> [Vorliegender Text]

#####

Nachdem jüngst Italien und Malta einem Rettungsschiff mit 64 aus Seenot geretteten Flüchtlingen die Einfahrt verweigert hatte, haben sich Deutschland, Frankreich, Portugal und Luxemburg zur Aufnahme dieser Menschen, darunter eine Frau mit einem elf Monate alten Kind, bereit erklärt. Daraufhin durften die Flüchtlinge nach Malta gebracht und von dort weiterverteilt werden.

Angesichts solcher humanitärer Zwangslagen haben Anfang April über 300 zivilgesellschaftliche Organisationen in Deutschland, darunter Brot für die Welt oder die Diakonie Bund und Bayern, einen Offenen Brief an Bundeskanzlerin Dr. Angela Merkel geschrieben. Der DEF Bayern hat diesen Brief auf seiner Vorstandsklausur diskutiert und sich aus Mitgefühl und christlicher Nächstenliebe mit den Anliegen solidarisch erklärt.

#####

> [Vorliegende Daten]
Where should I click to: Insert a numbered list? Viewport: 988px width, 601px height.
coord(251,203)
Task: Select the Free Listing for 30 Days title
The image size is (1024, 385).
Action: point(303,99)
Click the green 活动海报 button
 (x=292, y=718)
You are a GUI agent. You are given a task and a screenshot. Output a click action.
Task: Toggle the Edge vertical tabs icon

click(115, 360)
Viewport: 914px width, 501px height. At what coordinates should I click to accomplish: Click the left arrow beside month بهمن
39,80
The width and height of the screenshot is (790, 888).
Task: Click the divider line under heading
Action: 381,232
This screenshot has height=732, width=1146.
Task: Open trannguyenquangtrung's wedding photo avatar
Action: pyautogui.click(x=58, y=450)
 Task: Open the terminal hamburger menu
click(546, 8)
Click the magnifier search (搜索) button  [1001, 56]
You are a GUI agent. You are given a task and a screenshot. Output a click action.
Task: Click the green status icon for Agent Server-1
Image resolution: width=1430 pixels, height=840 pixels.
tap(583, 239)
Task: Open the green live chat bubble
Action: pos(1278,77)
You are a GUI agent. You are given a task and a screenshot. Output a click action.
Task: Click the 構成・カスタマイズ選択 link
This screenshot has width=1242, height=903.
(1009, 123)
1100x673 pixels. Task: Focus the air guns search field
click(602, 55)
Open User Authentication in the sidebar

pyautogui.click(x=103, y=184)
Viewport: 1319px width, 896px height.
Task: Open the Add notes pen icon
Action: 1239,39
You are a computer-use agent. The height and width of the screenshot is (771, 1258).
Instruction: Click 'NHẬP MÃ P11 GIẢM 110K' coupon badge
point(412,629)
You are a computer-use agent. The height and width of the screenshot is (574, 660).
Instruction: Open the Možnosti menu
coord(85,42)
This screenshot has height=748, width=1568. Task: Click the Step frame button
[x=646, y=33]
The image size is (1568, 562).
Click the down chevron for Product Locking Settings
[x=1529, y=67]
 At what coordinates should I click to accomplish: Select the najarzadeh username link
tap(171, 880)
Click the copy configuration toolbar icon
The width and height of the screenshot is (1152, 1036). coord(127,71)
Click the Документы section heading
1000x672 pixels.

#####

> [Gestellte Aufgabe 1] Wiederholen Sie den vorliegenden Text über die Aufnahme der geretteten Flüchtlinge vollständig und wortgetreu.
> [Gestellte Aufgabe 2] Filtern Sie die Zeilen oben und übernehmen Sie jede, die die Zeichenfolge „accomplish“ enthält. Groß- und Kleinschreibung sind dabei zu beachten.

> [Korrekte Ausgabe 1]
Nachdem jüngst Italien und Malta einem Rettungsschiff mit 64 aus Seenot geretteten Flüchtlingen die Einfahrt verweigert hatte, haben sich Deutschland, Frankreich, Portugal und Luxemburg zur Aufnahme dieser Menschen, darunter eine Frau mit einem elf Monate alten Kind, bereit erklärt. Daraufhin durften die Flüchtlinge nach Malta gebracht und von dort weiterverteilt werden.

Angesichts solcher humanitärer Zwangslagen haben Anfang April über 300 zivilgesellschaftliche Organisationen in Deutschland, darunter Brot für die Welt oder die Diakonie Bund und Bayern, einen Offenen Brief an Bundeskanzlerin Dr. Angela Merkel geschrieben. Der DEF Bayern hat diesen Brief auf seiner Vorstandsklausur diskutiert und sich aus Mitgefühl und christlicher Nächstenliebe mit den Anliegen solidarisch erklärt.

> [Korrekte Ausgabe 2]
Viewport: 914px width, 501px height. At what coordinates should I click to accomplish: Click the left arrow beside month بهمن
 At what coordinates should I click to accomplish: Select the najarzadeh username link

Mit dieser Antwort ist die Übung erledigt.